The British Academy of Film and Television Arts has announced the winners of the 2019 BAFTA Student Film Awards, presented by Global Student Accommodation (GSA) in a gala ceremony and presentation on July 9 at the Broad Stage in Santa Monica.
Following a record number of submissions for this year’s Awards, the finalists were selected from over 550 submissions by students at film schools in 38 countries across the world. The finalist filmmakers were from France, Norway, the Czech Republic, Lebanon, China, the U.K. and the U.S. Leading up to the awards ceremony, the finale week in L.A. also included a series of curated meetings, tours and industry experiences for the traveling filmmakers.

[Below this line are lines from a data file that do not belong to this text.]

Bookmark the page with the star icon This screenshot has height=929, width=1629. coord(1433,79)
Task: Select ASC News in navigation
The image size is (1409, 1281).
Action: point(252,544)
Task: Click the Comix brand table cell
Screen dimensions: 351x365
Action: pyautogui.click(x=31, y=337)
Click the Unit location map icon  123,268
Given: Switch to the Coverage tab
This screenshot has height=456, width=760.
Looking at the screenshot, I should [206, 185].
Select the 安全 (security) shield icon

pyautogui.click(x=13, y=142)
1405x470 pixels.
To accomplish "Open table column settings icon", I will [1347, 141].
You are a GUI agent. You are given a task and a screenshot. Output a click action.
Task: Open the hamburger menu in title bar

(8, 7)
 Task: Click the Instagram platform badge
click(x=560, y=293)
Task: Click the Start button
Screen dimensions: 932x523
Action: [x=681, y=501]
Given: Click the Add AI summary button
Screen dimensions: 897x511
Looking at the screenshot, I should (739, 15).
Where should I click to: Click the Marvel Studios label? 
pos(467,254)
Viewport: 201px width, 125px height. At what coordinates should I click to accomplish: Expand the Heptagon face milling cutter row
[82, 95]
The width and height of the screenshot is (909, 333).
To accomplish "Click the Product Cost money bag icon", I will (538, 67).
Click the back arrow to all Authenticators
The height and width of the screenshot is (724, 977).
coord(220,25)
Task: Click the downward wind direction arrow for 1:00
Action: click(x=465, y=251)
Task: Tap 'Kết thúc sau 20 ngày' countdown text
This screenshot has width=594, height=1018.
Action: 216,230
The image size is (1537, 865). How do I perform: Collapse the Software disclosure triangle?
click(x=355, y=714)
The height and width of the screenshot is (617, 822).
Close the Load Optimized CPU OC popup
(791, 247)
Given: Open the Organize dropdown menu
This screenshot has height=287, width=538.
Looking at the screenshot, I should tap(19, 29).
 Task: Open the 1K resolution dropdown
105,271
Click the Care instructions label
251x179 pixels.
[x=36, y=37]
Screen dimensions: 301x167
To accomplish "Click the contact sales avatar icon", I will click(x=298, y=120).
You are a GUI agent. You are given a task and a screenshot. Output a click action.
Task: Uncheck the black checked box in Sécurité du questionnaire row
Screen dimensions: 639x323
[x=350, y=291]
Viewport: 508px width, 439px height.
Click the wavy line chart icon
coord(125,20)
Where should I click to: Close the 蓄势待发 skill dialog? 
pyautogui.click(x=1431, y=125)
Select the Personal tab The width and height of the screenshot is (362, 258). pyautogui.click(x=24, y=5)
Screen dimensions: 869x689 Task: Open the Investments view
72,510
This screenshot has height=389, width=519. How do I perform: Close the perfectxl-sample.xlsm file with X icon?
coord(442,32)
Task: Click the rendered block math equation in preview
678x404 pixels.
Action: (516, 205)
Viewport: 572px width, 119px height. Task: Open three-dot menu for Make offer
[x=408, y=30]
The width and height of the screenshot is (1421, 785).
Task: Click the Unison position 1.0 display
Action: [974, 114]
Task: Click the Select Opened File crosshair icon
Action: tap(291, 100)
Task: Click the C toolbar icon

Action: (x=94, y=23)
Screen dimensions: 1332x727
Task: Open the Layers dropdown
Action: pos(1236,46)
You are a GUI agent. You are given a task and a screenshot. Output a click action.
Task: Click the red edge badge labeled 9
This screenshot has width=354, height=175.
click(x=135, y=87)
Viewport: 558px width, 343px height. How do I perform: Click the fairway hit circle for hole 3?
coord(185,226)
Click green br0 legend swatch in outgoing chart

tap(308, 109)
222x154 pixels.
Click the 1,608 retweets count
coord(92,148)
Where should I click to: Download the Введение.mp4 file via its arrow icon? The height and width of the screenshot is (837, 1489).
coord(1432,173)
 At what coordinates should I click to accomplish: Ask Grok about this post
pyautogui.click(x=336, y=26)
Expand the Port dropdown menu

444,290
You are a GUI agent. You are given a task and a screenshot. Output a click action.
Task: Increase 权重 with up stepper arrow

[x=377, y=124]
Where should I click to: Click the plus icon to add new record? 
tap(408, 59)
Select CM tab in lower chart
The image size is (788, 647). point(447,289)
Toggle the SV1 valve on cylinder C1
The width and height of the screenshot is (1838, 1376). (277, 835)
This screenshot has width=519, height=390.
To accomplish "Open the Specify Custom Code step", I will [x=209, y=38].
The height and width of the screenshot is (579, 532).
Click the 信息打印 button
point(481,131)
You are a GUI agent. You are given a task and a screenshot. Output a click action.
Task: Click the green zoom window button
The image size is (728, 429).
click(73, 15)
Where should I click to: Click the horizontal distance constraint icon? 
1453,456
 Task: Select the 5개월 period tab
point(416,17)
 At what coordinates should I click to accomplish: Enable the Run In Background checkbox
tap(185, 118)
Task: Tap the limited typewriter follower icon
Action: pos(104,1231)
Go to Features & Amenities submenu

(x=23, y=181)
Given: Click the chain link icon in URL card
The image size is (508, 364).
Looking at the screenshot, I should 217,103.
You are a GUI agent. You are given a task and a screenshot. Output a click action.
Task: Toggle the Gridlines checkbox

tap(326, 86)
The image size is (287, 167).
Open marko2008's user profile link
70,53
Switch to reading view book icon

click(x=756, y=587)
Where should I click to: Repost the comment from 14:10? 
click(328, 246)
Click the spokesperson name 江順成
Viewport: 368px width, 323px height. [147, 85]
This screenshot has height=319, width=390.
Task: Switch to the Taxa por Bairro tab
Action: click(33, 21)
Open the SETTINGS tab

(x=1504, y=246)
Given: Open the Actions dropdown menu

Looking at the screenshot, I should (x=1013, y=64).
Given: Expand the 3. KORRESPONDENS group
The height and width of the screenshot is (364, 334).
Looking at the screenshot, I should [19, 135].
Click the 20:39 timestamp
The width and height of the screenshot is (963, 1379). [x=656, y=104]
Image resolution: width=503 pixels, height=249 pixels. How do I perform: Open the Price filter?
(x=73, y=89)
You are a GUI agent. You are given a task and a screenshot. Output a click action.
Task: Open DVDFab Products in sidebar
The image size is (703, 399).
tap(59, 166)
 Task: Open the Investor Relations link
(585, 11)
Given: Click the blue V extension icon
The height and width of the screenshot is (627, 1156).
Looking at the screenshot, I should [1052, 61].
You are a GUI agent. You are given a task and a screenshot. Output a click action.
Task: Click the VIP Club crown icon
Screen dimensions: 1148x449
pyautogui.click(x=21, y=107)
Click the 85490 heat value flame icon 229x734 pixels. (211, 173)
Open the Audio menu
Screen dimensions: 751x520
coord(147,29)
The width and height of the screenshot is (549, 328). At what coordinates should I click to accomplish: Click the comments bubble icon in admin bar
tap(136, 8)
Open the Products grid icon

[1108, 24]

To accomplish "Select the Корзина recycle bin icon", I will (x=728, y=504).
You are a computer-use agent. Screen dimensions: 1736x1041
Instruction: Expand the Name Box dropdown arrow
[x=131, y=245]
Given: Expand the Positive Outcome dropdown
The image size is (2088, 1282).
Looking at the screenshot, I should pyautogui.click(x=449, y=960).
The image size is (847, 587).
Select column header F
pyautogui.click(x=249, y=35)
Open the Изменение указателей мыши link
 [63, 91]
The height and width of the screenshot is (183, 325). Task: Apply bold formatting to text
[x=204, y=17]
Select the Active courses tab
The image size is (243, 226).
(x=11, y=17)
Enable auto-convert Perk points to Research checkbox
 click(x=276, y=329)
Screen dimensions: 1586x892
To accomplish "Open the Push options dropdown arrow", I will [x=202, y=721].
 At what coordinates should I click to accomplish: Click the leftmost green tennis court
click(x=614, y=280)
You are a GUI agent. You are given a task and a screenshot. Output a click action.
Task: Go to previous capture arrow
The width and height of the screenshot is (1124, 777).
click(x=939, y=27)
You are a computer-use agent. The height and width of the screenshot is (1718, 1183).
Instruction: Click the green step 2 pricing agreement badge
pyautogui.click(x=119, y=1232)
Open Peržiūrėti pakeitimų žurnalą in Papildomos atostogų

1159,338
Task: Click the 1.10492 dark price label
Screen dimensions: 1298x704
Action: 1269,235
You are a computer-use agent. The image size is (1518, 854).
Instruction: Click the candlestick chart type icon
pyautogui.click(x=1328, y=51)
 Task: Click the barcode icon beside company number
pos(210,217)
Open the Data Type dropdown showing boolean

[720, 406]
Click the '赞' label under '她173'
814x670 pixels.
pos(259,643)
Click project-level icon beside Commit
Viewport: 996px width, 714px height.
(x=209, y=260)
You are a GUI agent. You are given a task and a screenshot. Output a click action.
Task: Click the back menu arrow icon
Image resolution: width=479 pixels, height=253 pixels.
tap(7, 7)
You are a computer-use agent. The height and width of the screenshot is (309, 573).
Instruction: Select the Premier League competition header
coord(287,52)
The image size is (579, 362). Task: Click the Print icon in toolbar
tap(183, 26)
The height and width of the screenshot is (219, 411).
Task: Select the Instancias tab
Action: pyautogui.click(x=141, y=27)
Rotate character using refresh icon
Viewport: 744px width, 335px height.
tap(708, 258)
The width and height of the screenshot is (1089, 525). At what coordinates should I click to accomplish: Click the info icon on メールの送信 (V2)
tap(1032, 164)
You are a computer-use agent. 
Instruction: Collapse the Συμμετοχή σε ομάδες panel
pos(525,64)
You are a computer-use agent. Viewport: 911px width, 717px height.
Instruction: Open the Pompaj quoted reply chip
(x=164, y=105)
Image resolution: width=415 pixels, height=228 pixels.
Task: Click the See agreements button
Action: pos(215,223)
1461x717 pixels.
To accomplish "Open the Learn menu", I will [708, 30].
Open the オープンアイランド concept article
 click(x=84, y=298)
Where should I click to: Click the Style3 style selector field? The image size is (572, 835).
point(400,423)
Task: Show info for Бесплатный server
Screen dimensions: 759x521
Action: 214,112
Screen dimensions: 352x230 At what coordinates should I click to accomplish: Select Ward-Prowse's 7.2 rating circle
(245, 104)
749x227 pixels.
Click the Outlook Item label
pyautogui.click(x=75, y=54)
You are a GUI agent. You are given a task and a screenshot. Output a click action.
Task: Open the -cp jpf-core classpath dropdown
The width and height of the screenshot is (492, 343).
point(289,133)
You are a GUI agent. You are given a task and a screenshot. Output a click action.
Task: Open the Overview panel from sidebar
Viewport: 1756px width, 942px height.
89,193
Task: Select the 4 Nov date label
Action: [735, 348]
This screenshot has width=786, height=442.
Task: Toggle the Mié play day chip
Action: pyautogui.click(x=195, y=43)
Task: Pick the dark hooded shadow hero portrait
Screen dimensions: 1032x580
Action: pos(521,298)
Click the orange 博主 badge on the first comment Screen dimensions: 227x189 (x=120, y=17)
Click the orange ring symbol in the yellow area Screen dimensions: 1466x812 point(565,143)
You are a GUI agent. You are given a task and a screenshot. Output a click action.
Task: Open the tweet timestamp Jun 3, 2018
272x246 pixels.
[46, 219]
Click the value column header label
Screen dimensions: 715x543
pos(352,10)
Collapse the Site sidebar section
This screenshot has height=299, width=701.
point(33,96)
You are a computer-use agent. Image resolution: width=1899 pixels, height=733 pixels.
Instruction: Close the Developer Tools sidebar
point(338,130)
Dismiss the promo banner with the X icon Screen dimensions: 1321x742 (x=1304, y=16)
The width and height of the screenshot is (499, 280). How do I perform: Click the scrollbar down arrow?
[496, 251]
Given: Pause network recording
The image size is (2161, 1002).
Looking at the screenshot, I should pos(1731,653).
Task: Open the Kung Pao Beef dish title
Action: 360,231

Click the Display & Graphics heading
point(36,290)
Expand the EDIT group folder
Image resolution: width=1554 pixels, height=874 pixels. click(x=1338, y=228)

The BAFTA Student Film Award for Animation was awarded to Léo Brunel, Loris Cavalier, Camille Jalabert and Oscar Malet from École des Nouvelles Images, France for Hors Piste. The BAFTA Student Film Award for Documentary was awarded to Ingrid Holmquist and Sana Malik from Columbia University for Guanajuato Norte. The BAFTA Student Film Award for Live Action was awarded to Asher Jelinsky from American Film Institute for Miller & Son. The Special Jury Prize was presented to Rikke Gregersen from Kristiania University College, Norway for Dog Eat Dog.
“I was very surprised at how human every single story I saw was – everything from the documentaries to the live-action fiction to the animation, everything was so extremely human and personal. I cried with laughter and then I cried with tears of emotion just at how amazing they all were,” said Special Jury member Josh Cooley (director, Toy Story 4). “I’m not worried about the future of filmmaking at all. All I know is I’m gonna get stock in Kleenex because these films were so emotional in such great ways. I’m so honored to be here.”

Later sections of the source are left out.